### Excerpt to read

With that context in mind, let’s look at some examples of how we try to shorten the path to production for our developers and free up their cycles to focus on making an amazing service for Netflix members worldwide.
https://www.flickr.com/photos/16210667@N02/25300692725
The examples are in 3 categories
It is important to make DevEx a first class consideration as part of your architecture. Bolting things on top will only take you so far.
Remember we support well over 1000 device types? Form factors, input modes, network and device constraints vary widely across devices. Powering the UI takes a lot of data because of the highly personalized experience. How do we optimize the API to service the varying data needs of all these devices?
Zuul: Internet facing service, provides routing, traffic shaping, security and more
NQ: Translation layer to optimize experience for each device
API: Orchestration and abstraction over other Netflix services
PBL: Handles content licensing
DP & OI: Tools and infrastructure to enable engineers to develop and operate complex systems at scale
The NQ tier allows each UI team to have a dedicated service to customize data based on the needs of their device/app. They have complete control over the interactions between client and server. In effect, it acts as a translation layer between our API and UI tiers.
This pattern is also referred to as the BFF pattern.
Resources:
https://samnewman.io/patterns/architectural/bff/
https://nordicapis.com/building-a-backend-for-frontend-shim-for-your-microservices/
This architecture gives us a highly customizable API which frees up our UI developers to innovate on the experience. At the same time gives us the operational controls to maintain safety.
I’ve talked a lot about pushing out changes rapidly. As a change makes its way through the system, we want to provide quick feedback on the quality of the change so we can increase our confidence of it succeeding in production.
We want our apps to be able to handle any response that the server sends.
One technique we use is Simulation testing. The idea is to trigger a particular type of behavior in a service by asking it to override its normal behavior with something that’s specified by the caller. This allows app developers to test various scenarios.
Imagine a client developer wanted to test their app’s behavior if the server responded with this check. They can easily simulate this behavior by asking the server to return this response. The server advertises the various types of behavior that it supports for overrides. Clients use that to customize the specific behavior they want returned. This allows client developers to exercise various edge cases and scenarios that might otherwise be hard to create and maintain.

### Questions on the material
a – Could you rewrite the part of the Netflix architecture text starting at "Zuul: Internet facing" and ending at "and UI tiers.", with "NQ" replaced by "BFF"?
b – How would the Netflix architecture text go on? Write the next part, picking up after its final sentence.

### Given information
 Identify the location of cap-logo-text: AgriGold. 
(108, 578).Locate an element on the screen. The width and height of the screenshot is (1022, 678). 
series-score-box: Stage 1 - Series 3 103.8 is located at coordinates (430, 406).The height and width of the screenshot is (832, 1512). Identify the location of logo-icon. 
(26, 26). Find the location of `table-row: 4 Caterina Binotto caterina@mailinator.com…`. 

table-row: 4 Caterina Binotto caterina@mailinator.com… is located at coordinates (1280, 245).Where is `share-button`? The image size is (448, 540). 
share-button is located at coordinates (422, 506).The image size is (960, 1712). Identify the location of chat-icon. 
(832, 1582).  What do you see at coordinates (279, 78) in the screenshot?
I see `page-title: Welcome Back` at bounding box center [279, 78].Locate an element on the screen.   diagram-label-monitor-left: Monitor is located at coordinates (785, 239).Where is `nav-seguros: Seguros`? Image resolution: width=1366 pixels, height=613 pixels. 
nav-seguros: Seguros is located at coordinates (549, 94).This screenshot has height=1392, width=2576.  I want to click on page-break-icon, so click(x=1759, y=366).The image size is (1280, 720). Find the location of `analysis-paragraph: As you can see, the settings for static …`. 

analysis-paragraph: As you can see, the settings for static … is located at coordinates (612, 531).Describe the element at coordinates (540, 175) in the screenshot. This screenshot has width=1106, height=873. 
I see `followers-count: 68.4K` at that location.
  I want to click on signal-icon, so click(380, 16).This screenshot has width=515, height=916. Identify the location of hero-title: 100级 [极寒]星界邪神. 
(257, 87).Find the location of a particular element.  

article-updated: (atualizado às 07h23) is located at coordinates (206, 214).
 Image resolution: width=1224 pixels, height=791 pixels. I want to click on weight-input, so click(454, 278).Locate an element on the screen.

### Answers for each item
a –
Zuul: Internet facing service, provides routing, traffic shaping, security and more
BFF: Translation layer to optimize experience for each device
API: Orchestration and abstraction over other Netflix services
PBL: Handles content licensing
DP & OI: Tools and infrastructure to enable engineers to develop and operate complex systems at scale
The BFF tier allows each UI team to have a dedicated service to customize data based on the needs of their device/app. They have complete control over the interactions between client and server. In effect, it acts as a translation layer between our API and UI tiers.

b –
The third category I’d like to touch upon is related to insights.
App developers are responsible about the user experience on their platforms. They need to be able to access key business and operational metrics in a quick and easy to consume fashion. For instance they might want to know the uptake of a newly launched feature or they might be interested in understanding the performance profile of their app. And of course, failure is a part of life in a distributed environment. Ease of debugging is a critical piece as well. Let’s look at a couple of examples oh how we provide visibility into the environment for our developers.
Examples:
What is the QoE on various devices?
How long before the user can interact with the app?
Playback statistics and alerts on specific titles.
Helps answer questions such as “What’s the error distribution of members experiencing playback issues watching The Triple Frontier?” If a specific UI version or device type is seeing large errors, we can dig into the issues.
Server side telemetry is a rich source of information. Surface actionable insights derived from that data to client developers, with context is another way we help them troubleshoot problems. Making it self-service is another aspect we place high emphsis on.
This was an example of how we combine culture and technology to empower our developers at Netflix and create an environment that fosters innovation.
What is the culture of your Dev community?
How well does your Developer Experience support innovation?